Con sus manos secó mis lágrimas. Me calmó su manera de tocarme, era la misma de hace años, pero necesitaba sentirlo.

Nos sentamos, le fui completamente honesta. Le conté todo lo que lo que lo lloré, lo que lo extrañé y cuanto lo odiaba por haberme borrado de sus recuerdos. Le confesé de mi amor intacto, de la locura que estaba por cometer, que tenía el salón, la luna de miel pagada y que verdaderamente sentía que no era correcto lo que estaba haciendo, pues aún después de tantos años no lograba arrancarlo de mi ser. Le rogué que nos fugáramos, como lo habíamos soñado de chicos, que sacáramos pasajes al fin del mundo y nos fuéramos a morir juntos. Le pedí que dejáramos todo atrás, que empecemos de vuelta, para mí los años no habían pasado y me sentía parada en el mismo momento de aquella vez que el destino nos separó.

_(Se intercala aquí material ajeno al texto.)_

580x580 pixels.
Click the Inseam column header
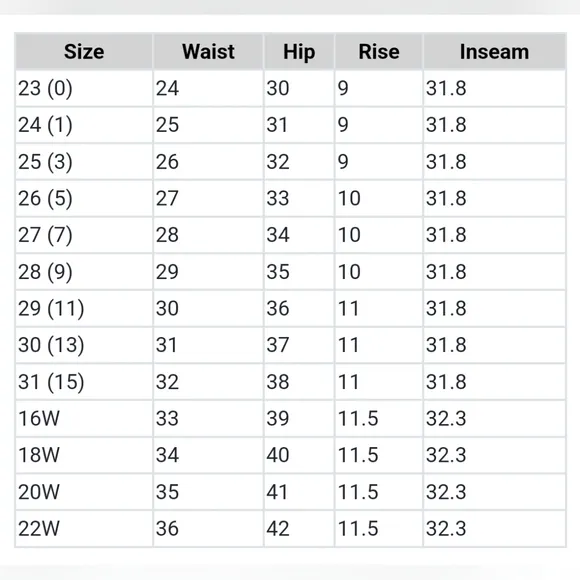pos(495,51)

Del fondo de su casa, una voz de niña llamó diciendo “papá” y fue ahí cuando me sentí completamente abatida. Esa nena corrió a sus brazos de la misma manera en la que hacía una hora lo había hecho yo. También secó sus lágrimas en su ropa y él la consoló igual que a mí. Diego era ya era padre, su hija era hermosa, quizás como la que hubiésemos tenido si él y yo hubiésemos tomado la decisión de continuar con nuestra relación. Le sonreí, me embargó la emoción y mi alma se tornó nuevamente oscura, pero de una manera más madura. Comprendí que había una realidad que era imposible de modificar. Me despedí con un beso en su bello rostro, subí a mi auto y andando por la ruta, respiré profundo y le dije “adiós”, desde lo profundo, para olvidarlo. Ya no lo odiaba como recién, sólo dejé que se fuera.

La noche de mi casamiento, levanté la copa ante mis invitados, le dedique una cálida sonrisa a mi esposo, brindamos y bailé el vals. Tiré el ramo de novias, partí la torta y me fui de luna de miel. Esa noche, por un momento fui feliz. Sonó nuestra canción y tuve la desfachatez de bailarla con Diego aferrado a mi mente, a mi corazón.

Comprendo que el tiempo sana las heridas y que los días pueden pasar desapercibidos. Que mi vida sea otra y que por instantes todo parezca normal. Cierro los ojos e imagino ser aquella que nunca seré. Desde que despedí a Diego para siempre de mi vida y desde que tuve la valentía de afrontar el adiós, sólo me queda el consuelo de haber al menos intentado comenzar otra vez, aunque la vida nos haya separado, eternamente él vivirá en mí.

Retorné de manera abrupta a la fiesta en el bar. Escuché risas, alguien me llenó mi vaso con gaseosa, me hicieron un comentario que no entendí, pero afirmé con la cabeza y pude disimular que todo estaba tan bien como antes de ir ahí. Levanté la mirada, y en la otra punta de la mesa larga, Diego hizo un gesto de “salud” esbozó una sonrisa plena, yo con mis ojos le respondí “aún estás en mí”. Sé que él lo entendió, teníamos un lenguaje íntimo. Esa fue la última noche que lo vi. Nunca imaginé que la vida puede pasarte como un rayo, que muestre lo bueno y lo malo y que los sentimientos, más allá de todo puedan seguir intactos.